I had been waiting for September to start the whole summer and felt like I needed a new season to finally settle down with my feelings. That hasn’t happened. As much as everyone thinks I have a perfect life, life happens to me too. I had trouble sleeping the whole month and had to listen to a sleeping hypnosis track on Spotify to ease my anxiety and get some rest at night. It’s still unbelievable to me how a small event can throw me in a loop of negative thinking, anxiety and depression. Coincidently, I started reading the best selling book “Eleonor Oliphant is completely fine” and realised that those episodes are constant events in the life of people with mental illness!

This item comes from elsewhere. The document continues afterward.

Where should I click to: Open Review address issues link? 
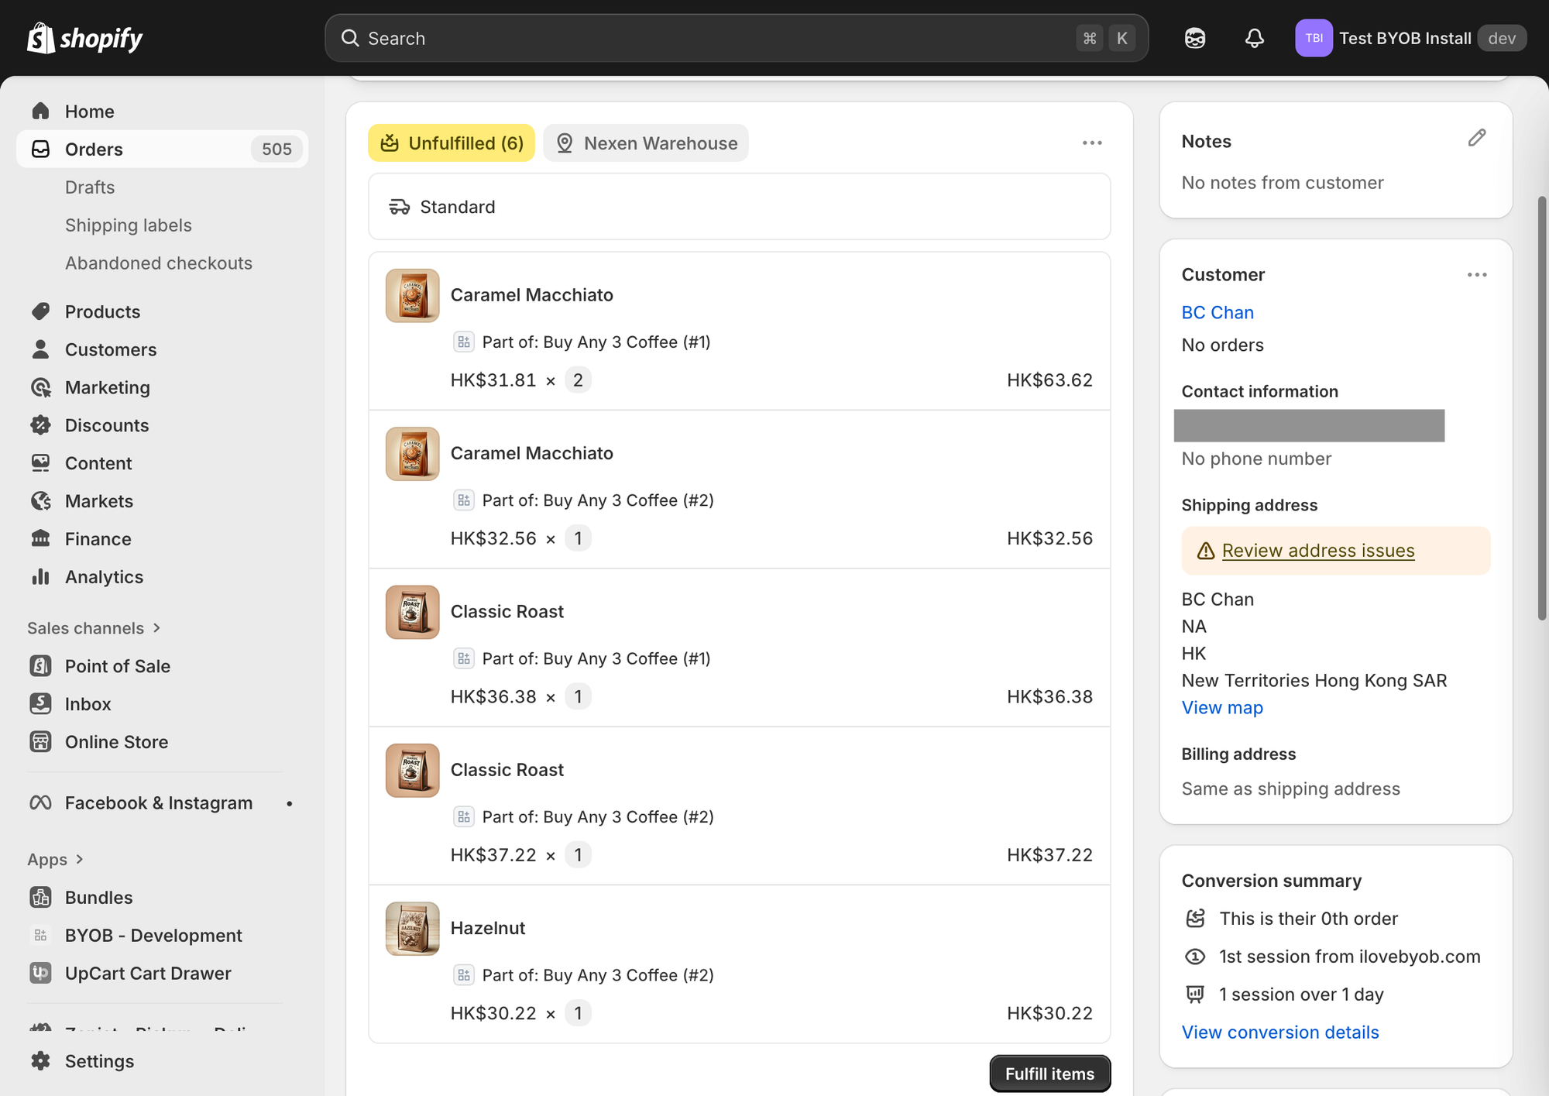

I allowed myself to feel what was there to feel and let it go of the idea that life is positive vibes only!My own
Not long ago, I would punish myself for feeling bad and try to do whatever I could to feel better. This time was different! I just gave myself permission to acknowledge my feelings and time to heal. Covering up, pretending everything was okay, put up a smile and get along with life were toxic behaviours that no longer served a purpose in my life. Bye-bye toxic positivity. However, something did remain the same. In the middle of my worst anxiety, I launched my own event Social media for branding: an introduction for scientists. I honestly wanted this to happen for a very long time. I have been thinking of selling workshops since 2019 but I never managed to execute it. In the middle of my worst anxiety, I did it and I am absolutely thrilled to host it. I wrote a blog article a while ago to convince you why you should sign up. Hurry up and don’t miss the chance to learn about branding from your fav scientist.
People wait for the perfect moment to start something new, I always did in the middle of my worst anxiety and I was successful!

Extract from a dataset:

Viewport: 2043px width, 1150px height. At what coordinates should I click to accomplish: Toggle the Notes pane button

Because this blog article is still intended to track my progress and how well or poorly I did in September, let’s do it. After 1.5 years, I signed up at the gym. I did it! I promise that life does feel normal again. I finish my workday and I exercise to decompress from a long day of mentally and physically demanding research. It does feel good to have a breakout and explore something different than the lab and my sofa. I have been struggling with my motivation to keep active during the whole pandemic. Keeping a routine, forcing myself to do as little as 20 min of workout has been tough. This is no longer the case because going to a place that is designed for this, makes the workout effortless.

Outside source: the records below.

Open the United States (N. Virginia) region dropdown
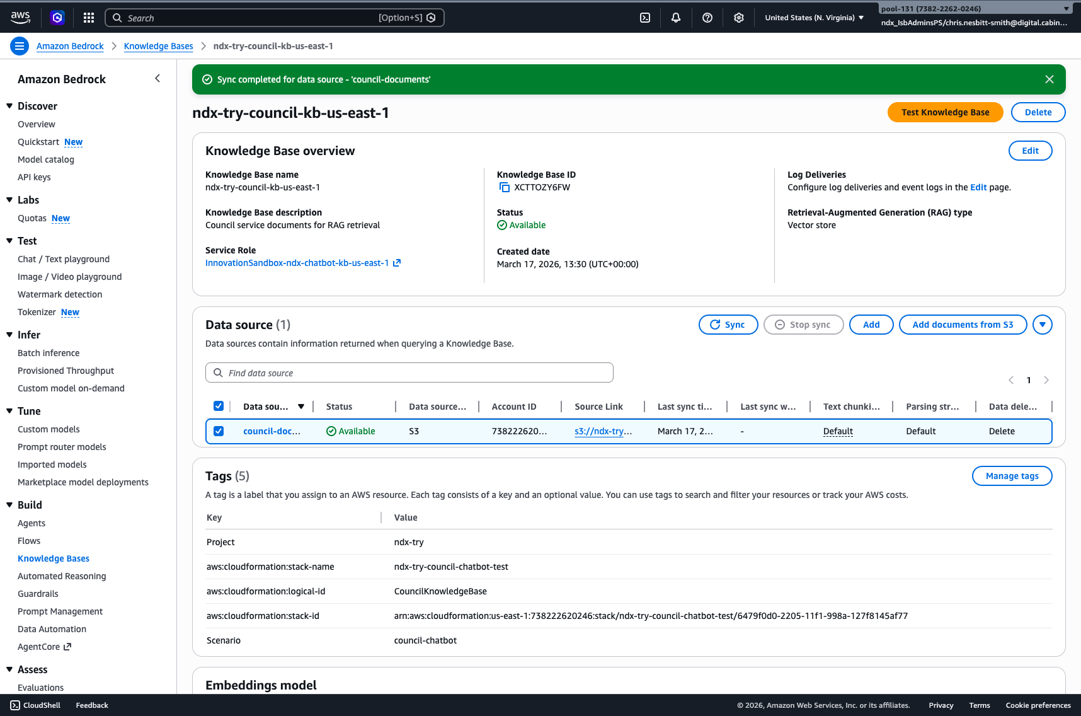1081x716 pixels. 814,17
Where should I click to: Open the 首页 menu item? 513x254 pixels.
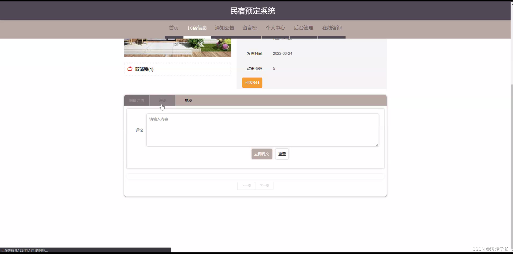[x=173, y=28]
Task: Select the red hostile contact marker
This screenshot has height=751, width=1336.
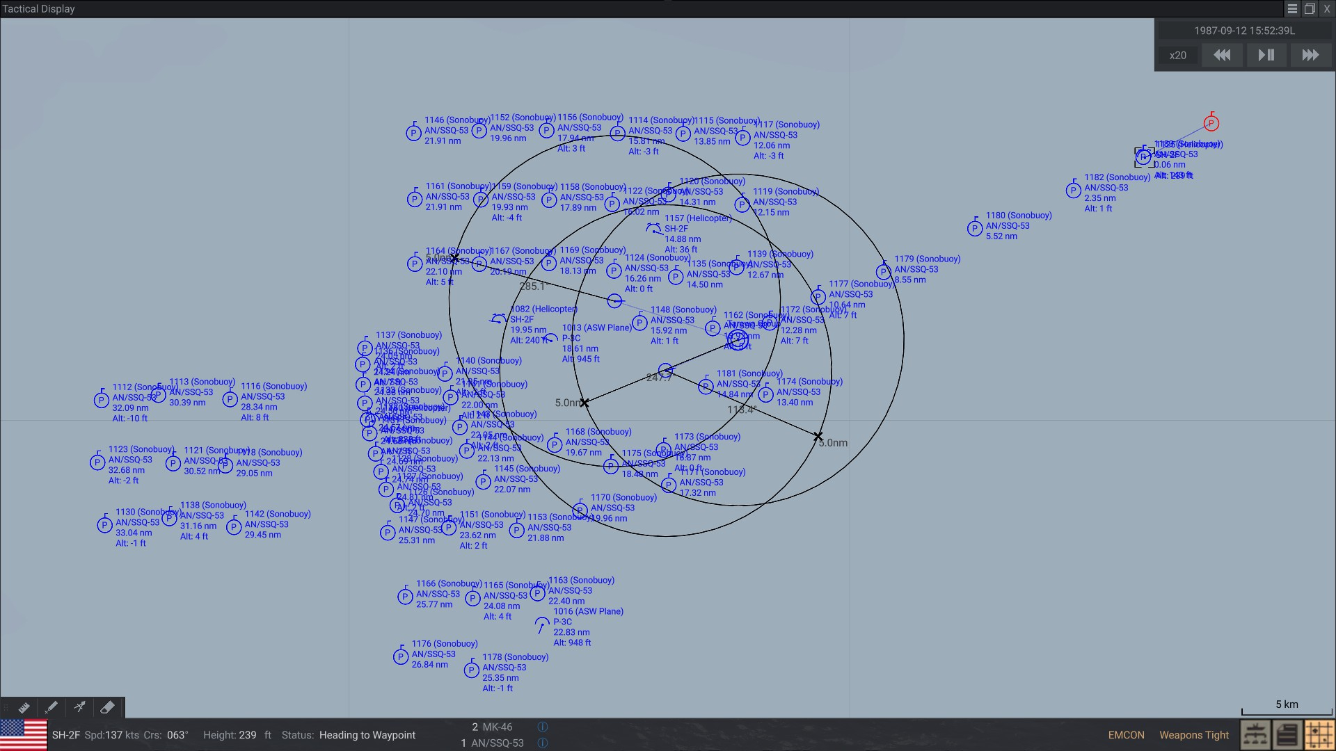Action: coord(1211,123)
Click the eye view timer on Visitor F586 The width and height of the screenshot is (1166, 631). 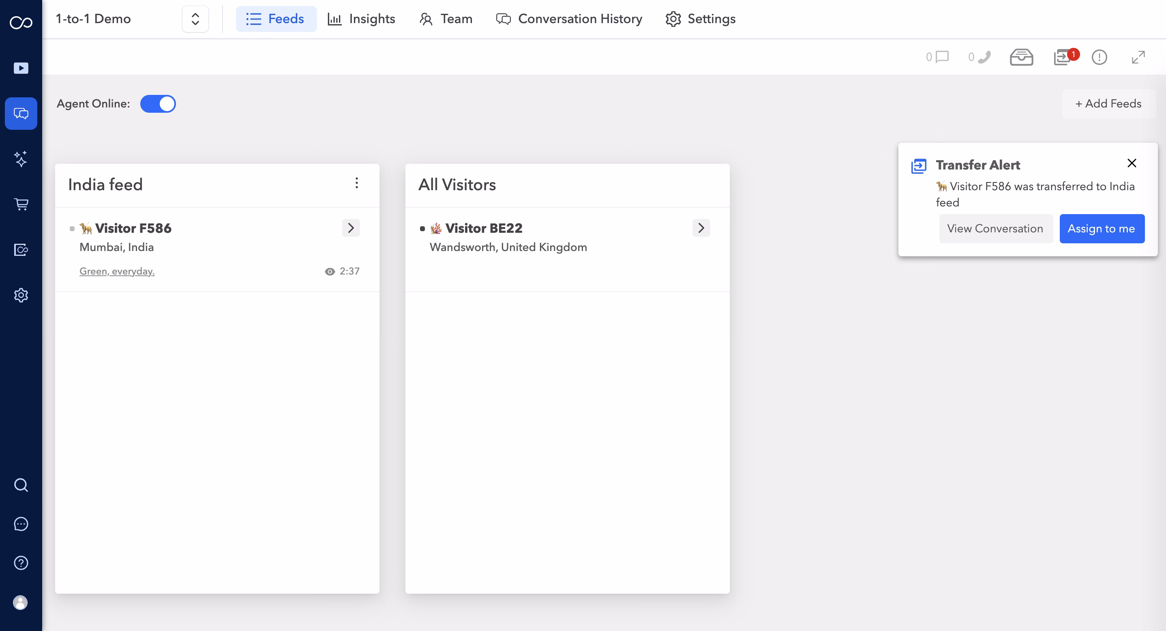(342, 271)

Finally, I have been trying to deal with my social anxiety since early 2019. People might think of me as a big cheerleader but I am not. It takes a lot of time and energy for me to spend time with people and socialise. I don’t like being around large groups and my ideal situation is spending time at home with a few trusted friends. However, because life in lockdown hasn’t been easy and I promised myself to be more social, I did make the effort to reach out to people and go out. I do it on my own terms and I still enjoy my Saturday nights at home reading instead of partying. That won’t change anytime soon or possibly ever! It’s still work in progress to find my own things but I no longer strive for perfection only for steady growth!